With the records as your source, report how many lines contain "icon". Add no other words.

*** Opening of Exercise input ***

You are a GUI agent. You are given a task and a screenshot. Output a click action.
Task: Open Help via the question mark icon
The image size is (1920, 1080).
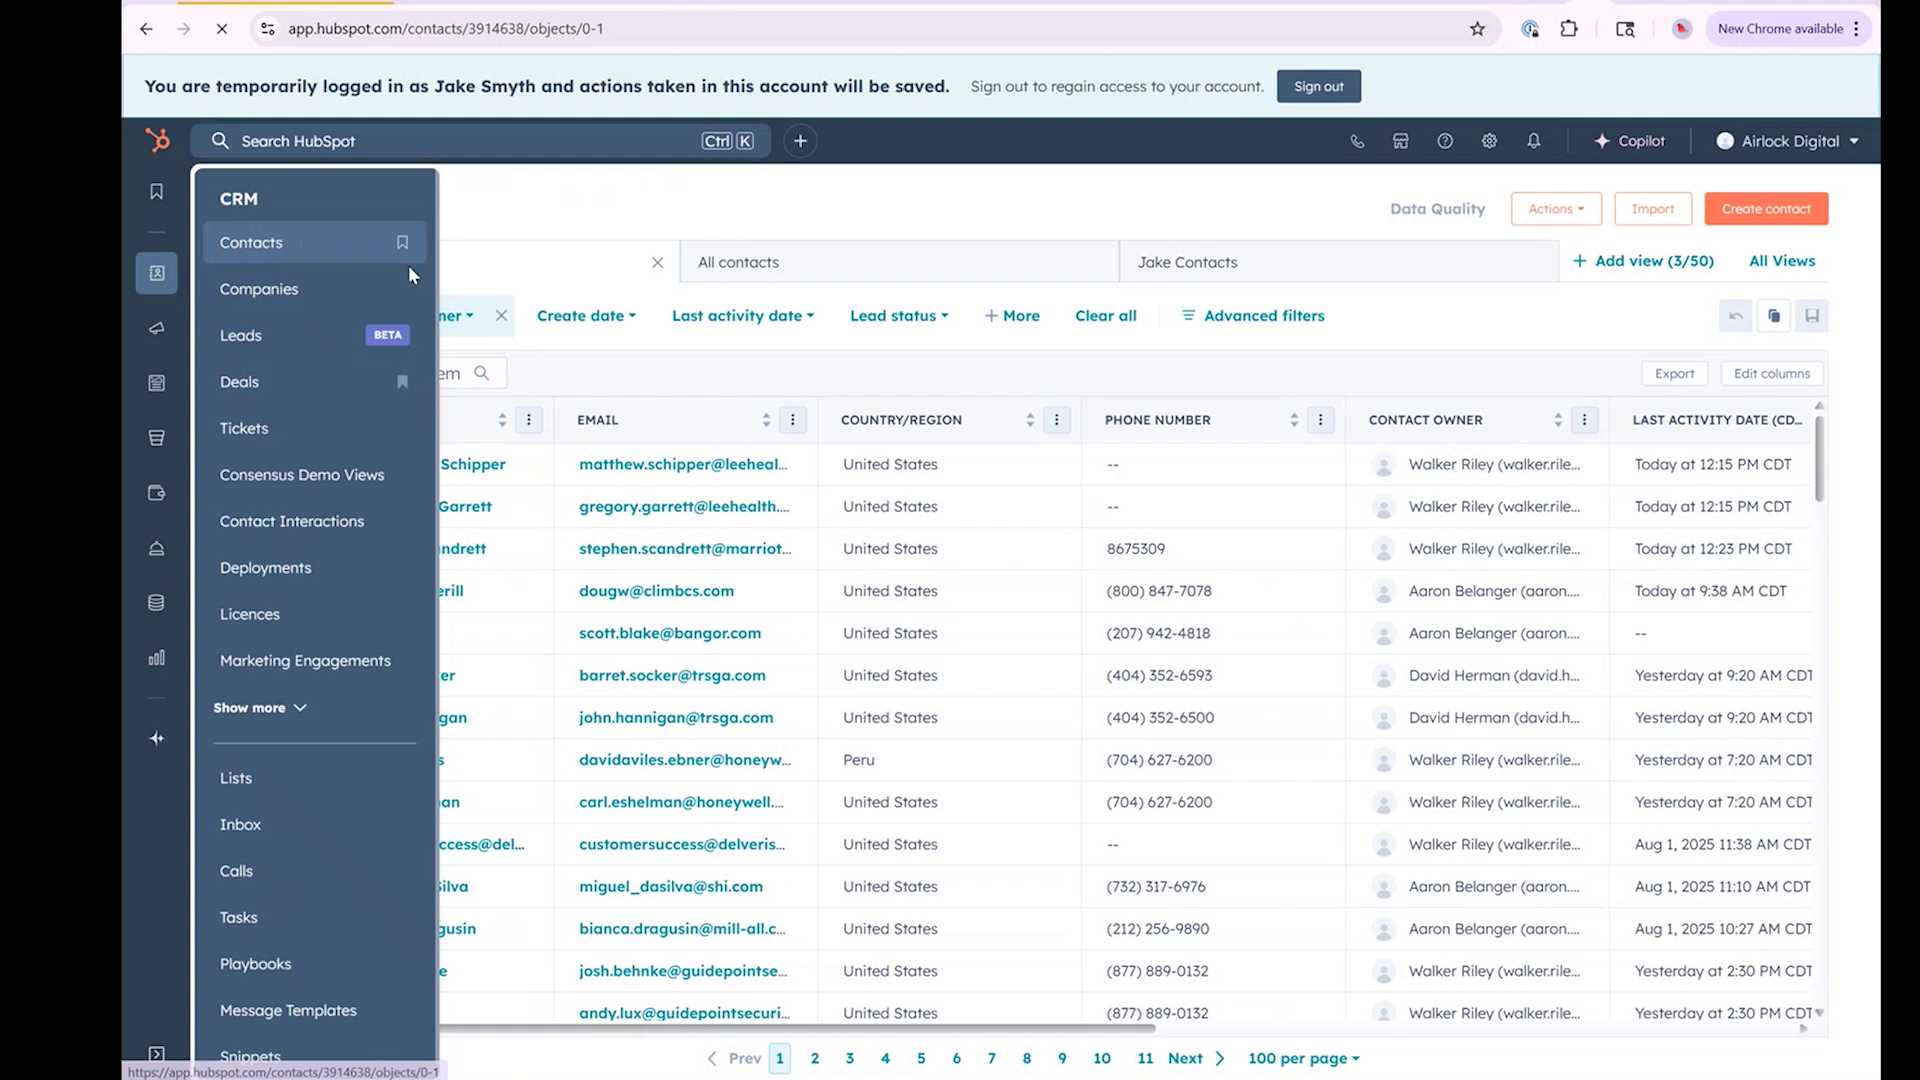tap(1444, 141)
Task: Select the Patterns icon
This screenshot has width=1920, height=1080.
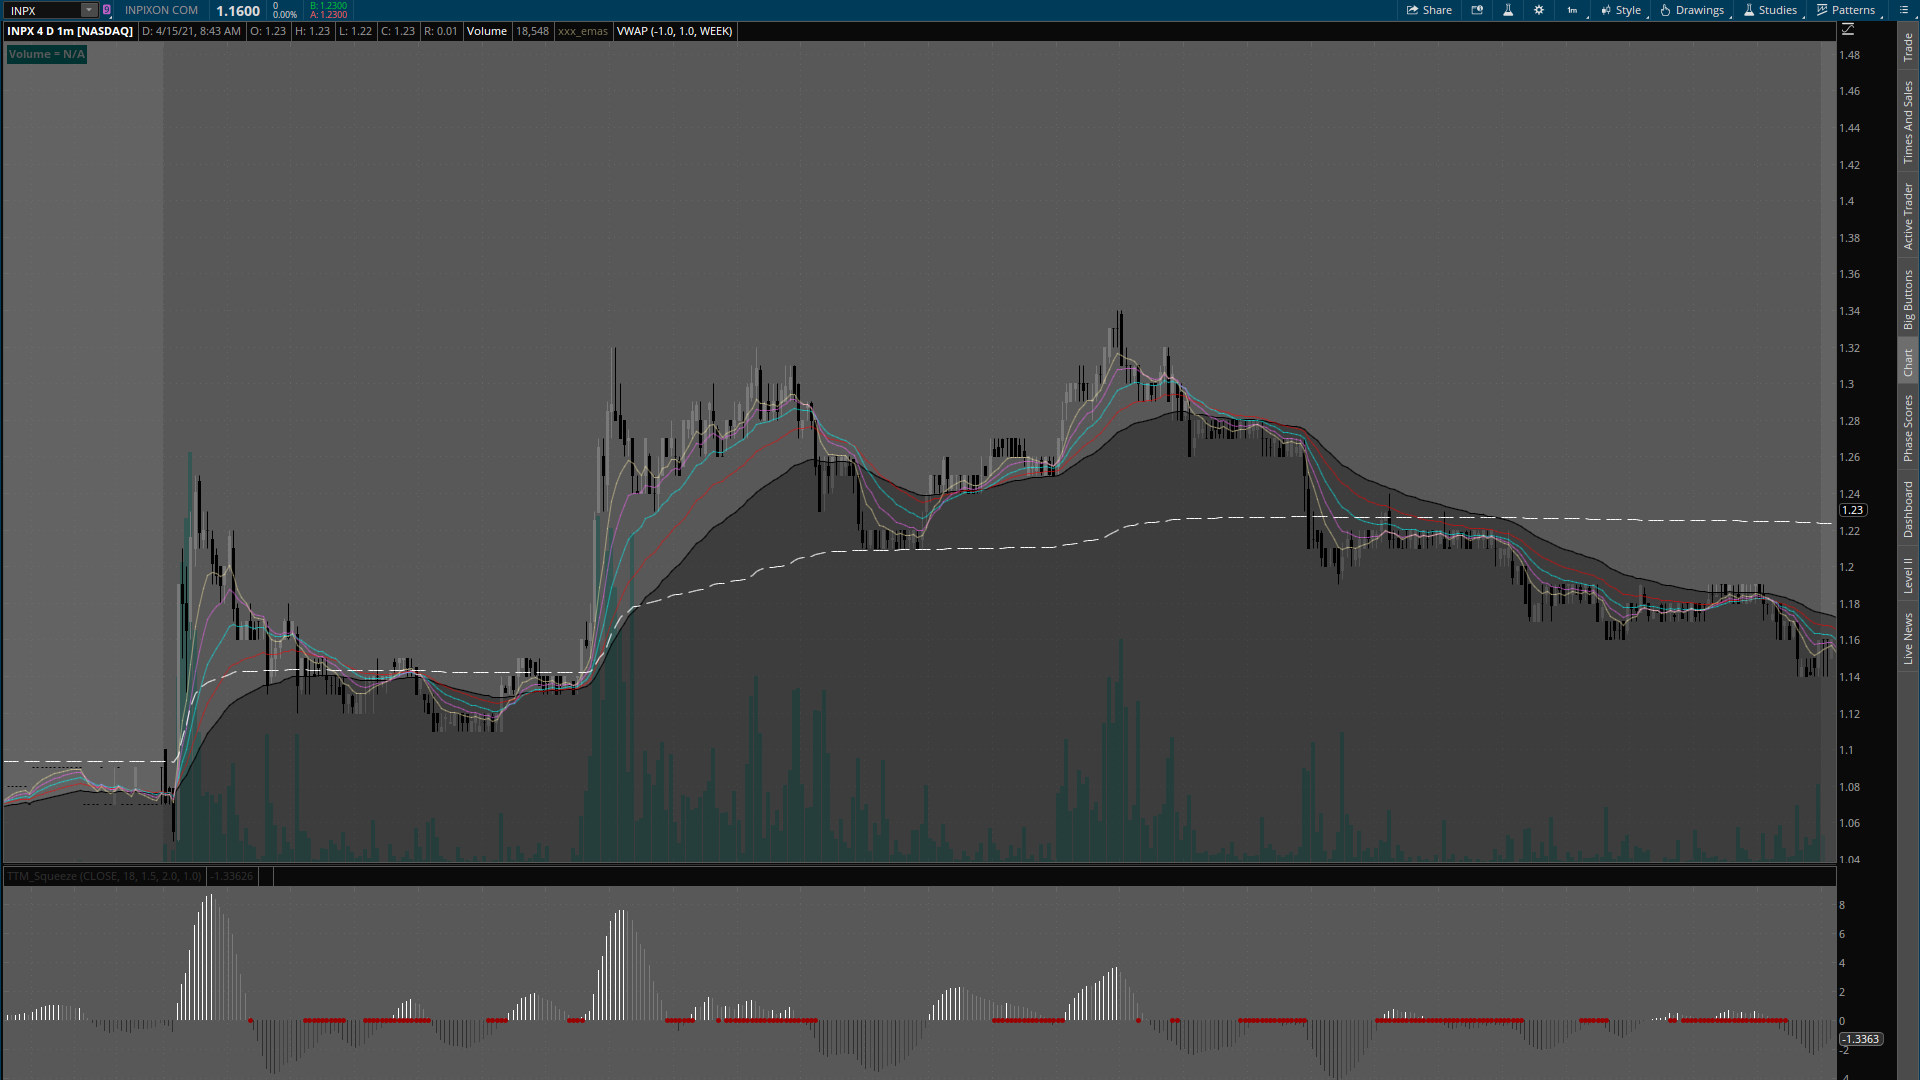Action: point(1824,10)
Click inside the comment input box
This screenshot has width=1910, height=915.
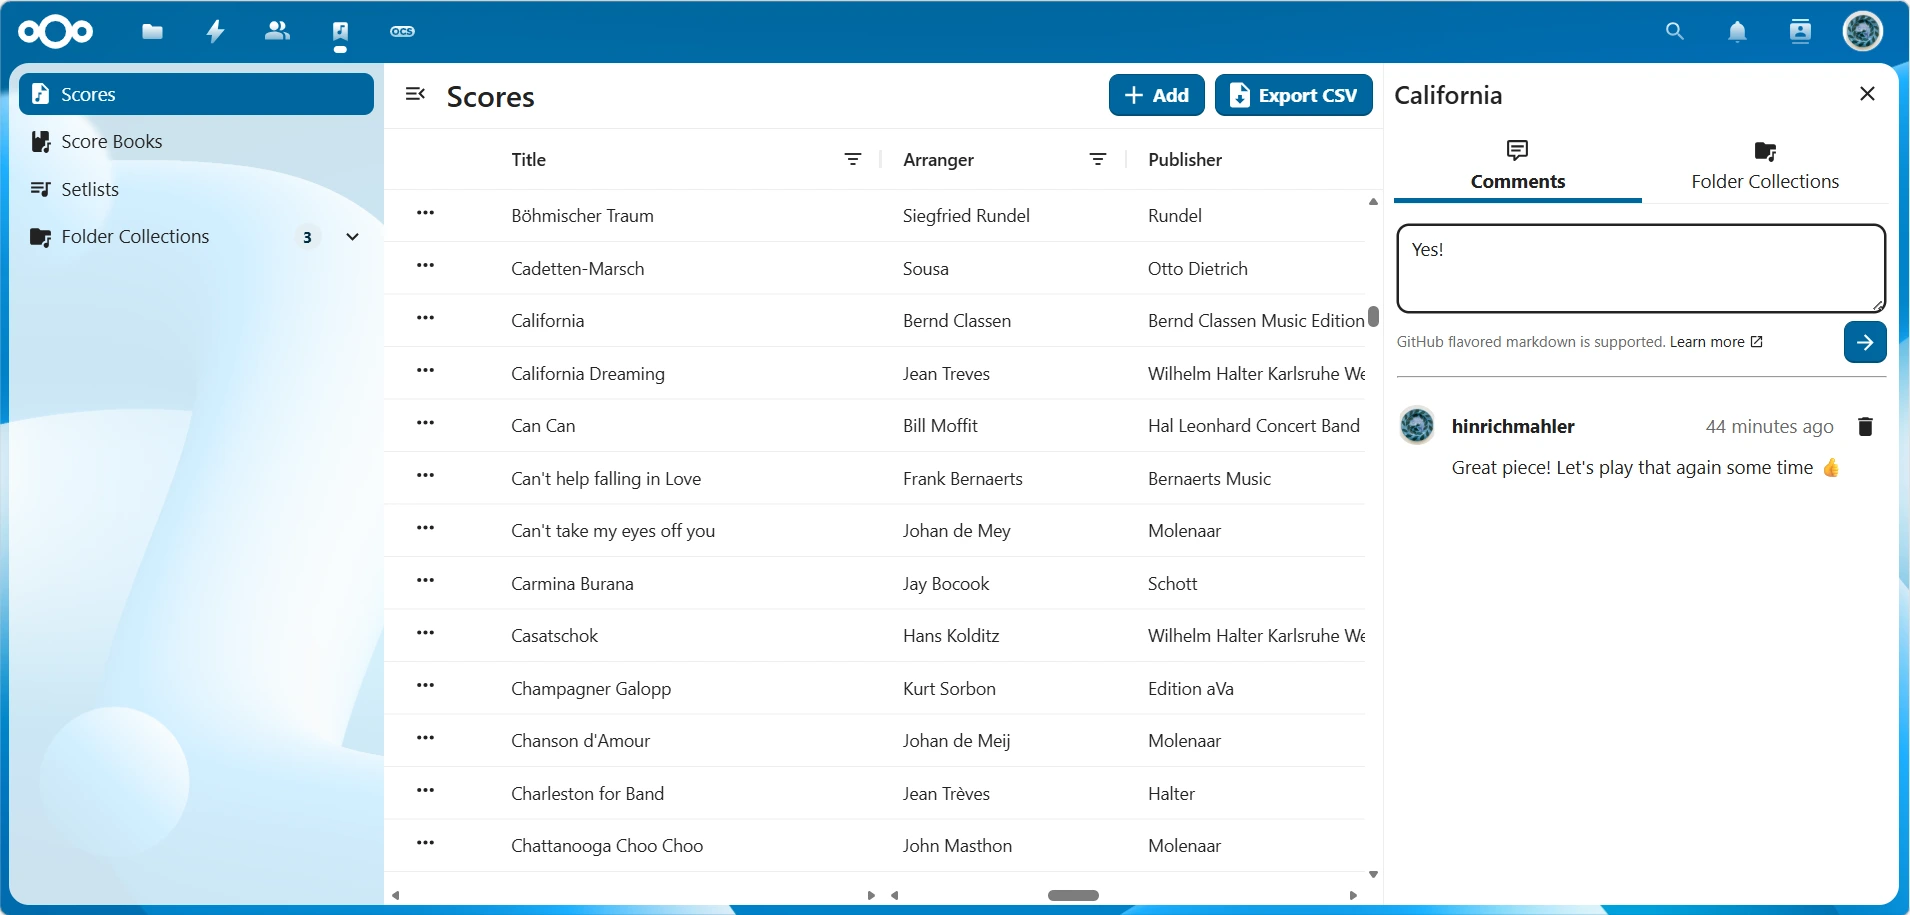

*** Close of Exercise input ***

**Response:**
2